--- Section du texte ---

Magazine Cinéma

Pas de bras, pas de cinéma ?

Par Borokoff

A propos de 127 heures de Danny Boyle 2 out of 5 stars

Pas de bras, pas de cinéma ?

En 2003, Aron Ralston, un ingénieur intrépide de 27 ans, part escalader le Blue John Canyon dans l’Utah. C’est dans ce canyon situé dans une réserve naturelle près de Moab qu’il est victime d’un accident grave. Tombé dans une faille étroite, il se retrouve le bras coincé sous un rocher. Après 5 jours passés dans la faille, il doit opter pour une solution radicale s’il veut s’en sortir…

Inspiré par une histoire vécue et le livre que le vrai Ralston écrivit quelques mois après avoir frôlé la mort (Plus fort qu’un roc, éditions Michel Lafon), 127 heures divise la critique à de nombreux points de vue. Prenant le parti de ne pas faire un documentaire, Boyle savait à quel point le pari était risqué et audacieux de raconter et de rendre vivante, par le biais de la fiction, l’expérience tragique que vécut Ralston dans ce canyon.

Son film est inégal, mais pas raté. Optant pour une caméra subjective au début du film et un rythme « speed » que renforcent des musiques légères contemporaines (Plastic Bertrand arrive plus tard), Boyle multiplie les points de vue pour filmer la même chose, en l’occurrence Ralston sur son vélo. Ralston (James Franco) est un jeune homme très sûr de lui et insouciant, qui n’a pas beaucoup de considération pour sa sœur ni sa mère à qui il n’a pas daigné répondre au téléphone avant de partir. L’ingénieur de 27 ans, équipé d’une caméra numérique, filme tout, à commencer par lui-même. On devine l’amour qu’il se porte.

Cette multiplication des points de vue pour montrer la même chose en début du film est peu justifiée. Certes, la préoccupation de Boyle, encore une fois, est de rendre exaltante l’expérience de Ralston, et de montrer l’énergie et la vie qu’il y a en lui, mais cette déferlante de couleurs vives, d’effets (ralentis notamment) et de plans provoque un effet inverse « zapping » un peu étourdissant pour le spectateur.

---

Consigne: Pouvez-vous poursuivre la critique de 127 heures à partir de sa dernière phrase ? Vous n'aurez pas besoin des items.

--- Données extraites ---

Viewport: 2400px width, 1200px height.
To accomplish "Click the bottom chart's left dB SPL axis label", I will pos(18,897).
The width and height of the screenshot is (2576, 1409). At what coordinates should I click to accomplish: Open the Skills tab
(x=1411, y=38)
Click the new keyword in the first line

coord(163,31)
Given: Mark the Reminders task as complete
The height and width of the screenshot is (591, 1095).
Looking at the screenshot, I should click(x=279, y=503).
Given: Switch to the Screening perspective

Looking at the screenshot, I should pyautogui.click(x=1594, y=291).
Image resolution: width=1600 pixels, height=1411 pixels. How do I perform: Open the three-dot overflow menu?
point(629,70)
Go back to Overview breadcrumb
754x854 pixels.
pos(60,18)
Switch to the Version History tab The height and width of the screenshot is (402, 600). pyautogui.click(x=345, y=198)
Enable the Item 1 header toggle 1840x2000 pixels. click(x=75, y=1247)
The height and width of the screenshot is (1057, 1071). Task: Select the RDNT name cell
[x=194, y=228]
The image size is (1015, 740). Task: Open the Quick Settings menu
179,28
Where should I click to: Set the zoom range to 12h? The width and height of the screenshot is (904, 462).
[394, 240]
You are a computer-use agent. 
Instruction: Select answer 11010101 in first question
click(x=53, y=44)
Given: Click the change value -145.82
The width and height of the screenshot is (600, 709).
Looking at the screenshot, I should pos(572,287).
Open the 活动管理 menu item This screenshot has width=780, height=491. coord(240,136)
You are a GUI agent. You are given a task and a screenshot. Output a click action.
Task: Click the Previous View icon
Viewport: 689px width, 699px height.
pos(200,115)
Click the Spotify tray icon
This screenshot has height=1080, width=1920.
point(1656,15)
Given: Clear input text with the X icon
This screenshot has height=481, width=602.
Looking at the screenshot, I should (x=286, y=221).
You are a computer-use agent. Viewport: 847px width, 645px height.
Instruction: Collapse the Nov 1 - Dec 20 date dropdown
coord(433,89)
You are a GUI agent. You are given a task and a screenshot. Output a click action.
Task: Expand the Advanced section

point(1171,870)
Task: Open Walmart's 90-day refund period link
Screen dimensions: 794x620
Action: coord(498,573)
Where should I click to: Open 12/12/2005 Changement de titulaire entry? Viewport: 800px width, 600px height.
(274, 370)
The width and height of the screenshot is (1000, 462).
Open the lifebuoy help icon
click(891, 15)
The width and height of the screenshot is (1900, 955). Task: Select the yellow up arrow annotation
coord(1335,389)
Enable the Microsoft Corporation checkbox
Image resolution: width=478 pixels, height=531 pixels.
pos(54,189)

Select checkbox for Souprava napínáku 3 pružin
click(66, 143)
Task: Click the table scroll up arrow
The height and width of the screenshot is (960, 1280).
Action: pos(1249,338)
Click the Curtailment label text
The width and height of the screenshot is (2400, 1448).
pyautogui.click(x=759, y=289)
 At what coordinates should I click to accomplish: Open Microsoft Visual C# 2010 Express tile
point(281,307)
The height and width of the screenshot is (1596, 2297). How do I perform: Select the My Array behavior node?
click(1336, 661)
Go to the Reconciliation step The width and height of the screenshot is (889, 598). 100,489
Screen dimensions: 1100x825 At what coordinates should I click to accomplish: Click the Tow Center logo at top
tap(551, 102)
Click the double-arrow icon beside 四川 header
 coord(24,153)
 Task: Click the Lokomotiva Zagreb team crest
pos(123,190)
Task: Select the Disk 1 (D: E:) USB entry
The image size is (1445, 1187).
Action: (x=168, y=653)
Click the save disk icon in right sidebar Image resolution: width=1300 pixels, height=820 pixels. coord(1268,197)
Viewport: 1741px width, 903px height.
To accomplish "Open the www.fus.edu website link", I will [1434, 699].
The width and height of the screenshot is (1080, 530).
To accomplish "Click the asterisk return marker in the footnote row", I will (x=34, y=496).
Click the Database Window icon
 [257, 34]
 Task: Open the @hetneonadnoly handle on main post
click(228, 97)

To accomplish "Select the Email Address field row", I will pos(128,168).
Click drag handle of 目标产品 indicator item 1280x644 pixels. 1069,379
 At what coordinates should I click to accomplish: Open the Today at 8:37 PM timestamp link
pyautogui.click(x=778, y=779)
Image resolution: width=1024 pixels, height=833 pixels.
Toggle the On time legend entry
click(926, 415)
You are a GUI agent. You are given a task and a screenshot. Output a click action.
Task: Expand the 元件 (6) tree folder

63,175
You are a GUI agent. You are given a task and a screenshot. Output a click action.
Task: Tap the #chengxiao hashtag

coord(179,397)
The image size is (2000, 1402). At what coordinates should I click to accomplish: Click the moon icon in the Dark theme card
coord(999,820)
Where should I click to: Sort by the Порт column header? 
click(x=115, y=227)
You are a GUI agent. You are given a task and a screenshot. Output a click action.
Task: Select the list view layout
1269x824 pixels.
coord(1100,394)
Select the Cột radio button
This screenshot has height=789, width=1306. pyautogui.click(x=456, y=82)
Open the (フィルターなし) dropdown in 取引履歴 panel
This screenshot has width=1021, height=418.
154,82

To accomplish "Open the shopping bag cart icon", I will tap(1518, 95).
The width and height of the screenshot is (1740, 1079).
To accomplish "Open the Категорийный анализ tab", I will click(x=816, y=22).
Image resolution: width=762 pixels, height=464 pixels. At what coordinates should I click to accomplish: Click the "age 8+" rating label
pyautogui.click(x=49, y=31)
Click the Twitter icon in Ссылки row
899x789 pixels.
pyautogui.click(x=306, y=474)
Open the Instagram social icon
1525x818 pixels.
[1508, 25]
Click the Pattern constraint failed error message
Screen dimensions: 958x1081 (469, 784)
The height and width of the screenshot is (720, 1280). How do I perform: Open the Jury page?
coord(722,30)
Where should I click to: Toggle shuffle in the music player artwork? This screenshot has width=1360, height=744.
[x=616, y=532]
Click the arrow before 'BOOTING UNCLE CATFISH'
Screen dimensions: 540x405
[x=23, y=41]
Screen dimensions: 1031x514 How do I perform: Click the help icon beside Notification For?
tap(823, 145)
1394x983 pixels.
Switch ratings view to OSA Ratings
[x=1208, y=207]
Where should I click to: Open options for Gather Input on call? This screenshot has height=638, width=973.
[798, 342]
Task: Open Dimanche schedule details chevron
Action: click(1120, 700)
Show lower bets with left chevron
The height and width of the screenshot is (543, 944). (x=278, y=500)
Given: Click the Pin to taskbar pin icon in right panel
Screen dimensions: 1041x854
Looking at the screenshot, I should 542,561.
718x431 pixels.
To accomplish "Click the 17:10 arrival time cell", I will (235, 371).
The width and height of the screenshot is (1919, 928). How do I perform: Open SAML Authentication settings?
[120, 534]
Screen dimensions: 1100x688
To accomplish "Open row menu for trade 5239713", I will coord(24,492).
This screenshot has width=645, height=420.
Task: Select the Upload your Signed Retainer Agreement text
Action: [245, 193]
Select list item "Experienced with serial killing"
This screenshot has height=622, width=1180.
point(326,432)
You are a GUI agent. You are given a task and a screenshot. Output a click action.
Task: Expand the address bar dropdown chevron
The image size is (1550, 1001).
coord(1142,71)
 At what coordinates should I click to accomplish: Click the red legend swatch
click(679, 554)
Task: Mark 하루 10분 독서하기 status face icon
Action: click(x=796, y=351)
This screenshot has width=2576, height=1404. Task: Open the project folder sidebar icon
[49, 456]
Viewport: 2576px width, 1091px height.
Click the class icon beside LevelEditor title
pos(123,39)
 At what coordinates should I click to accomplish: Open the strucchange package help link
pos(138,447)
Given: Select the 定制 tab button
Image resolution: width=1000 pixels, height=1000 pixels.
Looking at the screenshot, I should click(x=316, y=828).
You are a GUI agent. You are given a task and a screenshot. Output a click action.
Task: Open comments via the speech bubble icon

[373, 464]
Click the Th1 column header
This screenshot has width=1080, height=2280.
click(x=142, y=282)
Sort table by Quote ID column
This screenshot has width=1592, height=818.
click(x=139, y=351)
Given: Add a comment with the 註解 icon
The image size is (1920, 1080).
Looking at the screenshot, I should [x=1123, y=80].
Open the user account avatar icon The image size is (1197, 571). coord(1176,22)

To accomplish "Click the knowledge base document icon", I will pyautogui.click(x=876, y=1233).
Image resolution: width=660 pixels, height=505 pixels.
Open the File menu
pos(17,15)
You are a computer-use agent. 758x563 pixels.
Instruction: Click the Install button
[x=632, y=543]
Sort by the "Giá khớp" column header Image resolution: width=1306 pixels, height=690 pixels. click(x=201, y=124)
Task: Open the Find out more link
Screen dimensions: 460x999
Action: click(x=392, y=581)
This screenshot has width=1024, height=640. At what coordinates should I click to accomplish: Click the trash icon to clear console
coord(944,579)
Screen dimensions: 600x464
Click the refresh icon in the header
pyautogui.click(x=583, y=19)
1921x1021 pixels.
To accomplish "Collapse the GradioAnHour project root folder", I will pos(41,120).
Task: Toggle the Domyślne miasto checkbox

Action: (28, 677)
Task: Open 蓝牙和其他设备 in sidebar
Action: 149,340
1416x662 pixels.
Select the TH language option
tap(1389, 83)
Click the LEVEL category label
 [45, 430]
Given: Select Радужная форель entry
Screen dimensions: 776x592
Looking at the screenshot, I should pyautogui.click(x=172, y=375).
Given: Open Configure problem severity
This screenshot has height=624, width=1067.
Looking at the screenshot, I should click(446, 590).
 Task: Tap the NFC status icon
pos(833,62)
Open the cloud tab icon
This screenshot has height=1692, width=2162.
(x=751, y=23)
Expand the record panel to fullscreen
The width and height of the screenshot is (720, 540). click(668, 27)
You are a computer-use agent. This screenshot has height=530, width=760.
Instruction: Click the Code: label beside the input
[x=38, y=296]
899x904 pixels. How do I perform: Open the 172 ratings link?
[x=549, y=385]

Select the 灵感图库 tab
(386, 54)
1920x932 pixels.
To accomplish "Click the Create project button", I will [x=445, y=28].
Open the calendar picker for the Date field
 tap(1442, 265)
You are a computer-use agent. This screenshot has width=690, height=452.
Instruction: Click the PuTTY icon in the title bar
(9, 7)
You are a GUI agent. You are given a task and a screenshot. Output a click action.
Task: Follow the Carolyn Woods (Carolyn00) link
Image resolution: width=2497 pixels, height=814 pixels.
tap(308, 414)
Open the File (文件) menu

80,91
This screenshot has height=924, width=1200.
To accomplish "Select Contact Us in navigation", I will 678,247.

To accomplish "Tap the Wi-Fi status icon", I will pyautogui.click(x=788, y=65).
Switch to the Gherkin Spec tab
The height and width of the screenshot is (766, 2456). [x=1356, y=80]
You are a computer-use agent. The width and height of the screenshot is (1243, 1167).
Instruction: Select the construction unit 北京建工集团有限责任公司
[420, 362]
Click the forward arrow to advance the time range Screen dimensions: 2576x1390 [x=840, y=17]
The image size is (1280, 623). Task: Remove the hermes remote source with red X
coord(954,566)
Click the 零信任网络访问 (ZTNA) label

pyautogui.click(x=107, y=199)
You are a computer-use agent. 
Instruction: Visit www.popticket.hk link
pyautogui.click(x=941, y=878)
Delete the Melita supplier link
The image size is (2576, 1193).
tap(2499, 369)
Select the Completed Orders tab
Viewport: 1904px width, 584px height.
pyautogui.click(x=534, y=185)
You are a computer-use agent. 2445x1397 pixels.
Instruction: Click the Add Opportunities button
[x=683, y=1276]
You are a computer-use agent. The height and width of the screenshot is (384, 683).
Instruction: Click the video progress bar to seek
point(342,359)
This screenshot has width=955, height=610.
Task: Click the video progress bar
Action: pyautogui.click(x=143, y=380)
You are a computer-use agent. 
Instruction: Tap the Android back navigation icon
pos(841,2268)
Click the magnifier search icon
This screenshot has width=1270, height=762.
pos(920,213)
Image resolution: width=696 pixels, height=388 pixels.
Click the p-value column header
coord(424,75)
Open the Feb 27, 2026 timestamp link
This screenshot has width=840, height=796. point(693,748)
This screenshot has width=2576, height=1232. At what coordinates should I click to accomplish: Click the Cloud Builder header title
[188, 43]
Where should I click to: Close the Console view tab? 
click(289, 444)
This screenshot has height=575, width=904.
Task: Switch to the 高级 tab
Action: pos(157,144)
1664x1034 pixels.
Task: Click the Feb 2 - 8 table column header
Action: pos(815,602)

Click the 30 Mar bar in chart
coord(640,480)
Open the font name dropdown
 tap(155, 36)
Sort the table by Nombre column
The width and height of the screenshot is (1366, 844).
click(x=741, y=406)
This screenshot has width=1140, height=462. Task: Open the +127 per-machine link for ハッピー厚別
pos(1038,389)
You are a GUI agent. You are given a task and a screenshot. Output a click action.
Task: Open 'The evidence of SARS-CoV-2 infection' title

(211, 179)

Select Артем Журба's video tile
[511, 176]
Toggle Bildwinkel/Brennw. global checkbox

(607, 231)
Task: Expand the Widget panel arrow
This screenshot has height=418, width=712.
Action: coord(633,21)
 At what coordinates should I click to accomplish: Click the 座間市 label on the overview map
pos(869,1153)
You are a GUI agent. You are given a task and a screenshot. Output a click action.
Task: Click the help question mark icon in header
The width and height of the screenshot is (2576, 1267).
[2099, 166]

---

Réponse ci-dessous:
Le film, jusqu’à la scène de l’accident, est un peu bavard et a du mal à décoller, à rendre véritablement palpitante les aventures de Ralston, y compris sa rencontre avec deux jeunes filles perdues dans le canyon.

Mais un autre film commence lorsque Ralston se retrouve le bras coincé entre une paroi et un énorme rocher. Un autre film qui coïncide avec une autre manière de filmer, moins spectaculaire, moins pop et superficielle. Commence alors une œuvre beaucoup plus intimiste et profonde, marqué par la plongée de Ralston dans ses souvenirs amoureux et familiaux et des visions délirantes, hallucinées.

Ralston, comme cela s’est produit dans la réalité, décide de faire un journal filmé dans lequel il demande pardon à sa famille pour son orgueil mal placé. Ralston ne manque pas d’humour, et dans une des scènes les plus réussies du film, se met dans la peau d’un héros idiot invité à un show télé et qui réalise sa bêtise et son arrogance de n’avoir prévenu personne d’où il allait, ce qui condamne ses chances d’être secouru et retrouvé vivant.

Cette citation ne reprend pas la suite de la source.